A new Oxford University study found that the duration of an encounter with a person sick with COVID was as important as the distance kept from them.
How likely is it to get COVID-19 after being exposed to someone infected? It’s been a question on many people’s minds during the pandemic, and one that a group of researchers in the UK has finally found an answer to.
Researchers from the Nuffield Department for Medicine at the University of Oxford analysed data from 7 million people in England and Wales who, during the health emergency, were notified by the country’s NHS COVID-19 app that they had been in contact with someone who was infected.
The goal was to find out how many of those alerted actually contracted the SARS-CoV-2 virus.
The NHS COVID-19 app, which was closed down in April 2023, allowed people who had downloaded it to let others know that they had been infected.
At the same time, the app would send users an alert if they had come in the proximity of someone who was infected, (based on non-mandatory reporting to the app). People would then have to either self-isolate or get tested.
The job of Luca Ferretti, the lead researcher of the University of Oxford study that was published in the journal Nature this month, and his colleagues was to understand if the app had worked correctly.
Did it notify people when there was a reasonable risk? The short answer is yes. But the researchers found out much more than that.
“The app was sending back to our servers anonymous information about which people were getting notified of the risk, which people were getting tested, who was getting a positive result, and information about the specific contact: the duration, the proximity,” Ferretti tells Euronews Next.
“We looked at what the app computed as a risk to the individual, in terms of distance and duration, and the two things came up to be really closely correlated,” he says.
Duration vs distance
The researchers took advantage of this “treasure trove” of information to study the relation between distance and duration of an encounter with an infected person to see how this would influence the risk of someone being infected.
And it turns out that duration is as important as distance, if not more.
“Everybody was focussed on the distance. There was this 1-metre or 2-metre distance rule in shops, at stations. But distance should have never been the focus of it because as we know now, the truth is more nuanced than that,” Ferretti said.

######

▸ **ACTIVITY**:
According to the Oxford COVID study text, when was the NHS COVID-19 app closed down?

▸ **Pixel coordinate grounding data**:
######

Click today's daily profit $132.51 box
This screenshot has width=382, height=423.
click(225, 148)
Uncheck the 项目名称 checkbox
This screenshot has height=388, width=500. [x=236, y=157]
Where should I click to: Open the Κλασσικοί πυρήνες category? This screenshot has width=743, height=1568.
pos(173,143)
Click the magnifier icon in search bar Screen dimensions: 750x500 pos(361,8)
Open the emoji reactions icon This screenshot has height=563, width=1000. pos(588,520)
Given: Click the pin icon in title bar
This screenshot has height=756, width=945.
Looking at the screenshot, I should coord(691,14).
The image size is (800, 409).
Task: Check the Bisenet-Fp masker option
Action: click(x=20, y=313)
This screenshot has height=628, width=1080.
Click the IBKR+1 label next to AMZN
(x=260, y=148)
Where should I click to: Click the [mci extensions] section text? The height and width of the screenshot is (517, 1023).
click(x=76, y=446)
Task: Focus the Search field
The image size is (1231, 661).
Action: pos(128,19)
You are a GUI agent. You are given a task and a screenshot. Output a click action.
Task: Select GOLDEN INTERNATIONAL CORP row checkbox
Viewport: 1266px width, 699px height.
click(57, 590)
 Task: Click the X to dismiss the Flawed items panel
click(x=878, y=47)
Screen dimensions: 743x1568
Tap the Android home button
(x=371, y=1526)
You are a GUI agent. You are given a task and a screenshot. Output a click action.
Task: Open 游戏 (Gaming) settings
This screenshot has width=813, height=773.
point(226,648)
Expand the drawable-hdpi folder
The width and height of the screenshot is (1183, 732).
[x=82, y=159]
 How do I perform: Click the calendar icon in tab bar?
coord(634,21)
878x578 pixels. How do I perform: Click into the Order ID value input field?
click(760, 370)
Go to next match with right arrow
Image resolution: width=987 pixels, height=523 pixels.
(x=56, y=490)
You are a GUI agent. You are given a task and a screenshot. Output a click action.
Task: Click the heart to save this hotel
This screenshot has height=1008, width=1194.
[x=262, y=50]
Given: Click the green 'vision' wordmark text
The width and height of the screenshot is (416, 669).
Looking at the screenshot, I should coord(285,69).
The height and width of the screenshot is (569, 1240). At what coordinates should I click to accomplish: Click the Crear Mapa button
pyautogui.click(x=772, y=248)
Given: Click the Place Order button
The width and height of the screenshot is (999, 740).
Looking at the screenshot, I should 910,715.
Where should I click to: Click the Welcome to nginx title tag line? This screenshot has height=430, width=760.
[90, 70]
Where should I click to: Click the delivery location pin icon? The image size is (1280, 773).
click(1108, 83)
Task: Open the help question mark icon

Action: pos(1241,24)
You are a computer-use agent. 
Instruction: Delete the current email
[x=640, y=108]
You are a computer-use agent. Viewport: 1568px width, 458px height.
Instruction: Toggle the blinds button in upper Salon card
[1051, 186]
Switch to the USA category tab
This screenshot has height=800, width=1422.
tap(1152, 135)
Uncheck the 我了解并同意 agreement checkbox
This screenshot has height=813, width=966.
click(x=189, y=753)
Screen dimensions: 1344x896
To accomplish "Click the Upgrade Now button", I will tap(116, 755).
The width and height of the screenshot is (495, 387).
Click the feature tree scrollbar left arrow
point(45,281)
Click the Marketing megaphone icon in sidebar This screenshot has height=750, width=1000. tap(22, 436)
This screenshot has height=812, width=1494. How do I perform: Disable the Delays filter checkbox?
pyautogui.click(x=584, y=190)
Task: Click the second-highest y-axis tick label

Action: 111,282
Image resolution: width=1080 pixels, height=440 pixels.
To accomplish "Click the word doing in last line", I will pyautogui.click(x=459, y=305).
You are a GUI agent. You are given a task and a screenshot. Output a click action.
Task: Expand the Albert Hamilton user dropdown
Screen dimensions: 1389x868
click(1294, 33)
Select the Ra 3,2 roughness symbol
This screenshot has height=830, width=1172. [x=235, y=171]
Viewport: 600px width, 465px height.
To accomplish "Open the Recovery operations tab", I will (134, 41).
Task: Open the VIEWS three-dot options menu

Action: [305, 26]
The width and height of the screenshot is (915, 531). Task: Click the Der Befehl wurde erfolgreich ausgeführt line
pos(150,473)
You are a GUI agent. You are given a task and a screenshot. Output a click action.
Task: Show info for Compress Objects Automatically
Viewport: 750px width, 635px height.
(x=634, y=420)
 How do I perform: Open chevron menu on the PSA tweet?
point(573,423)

######

▸ **WRITTEN SOLUTION**:
April 2023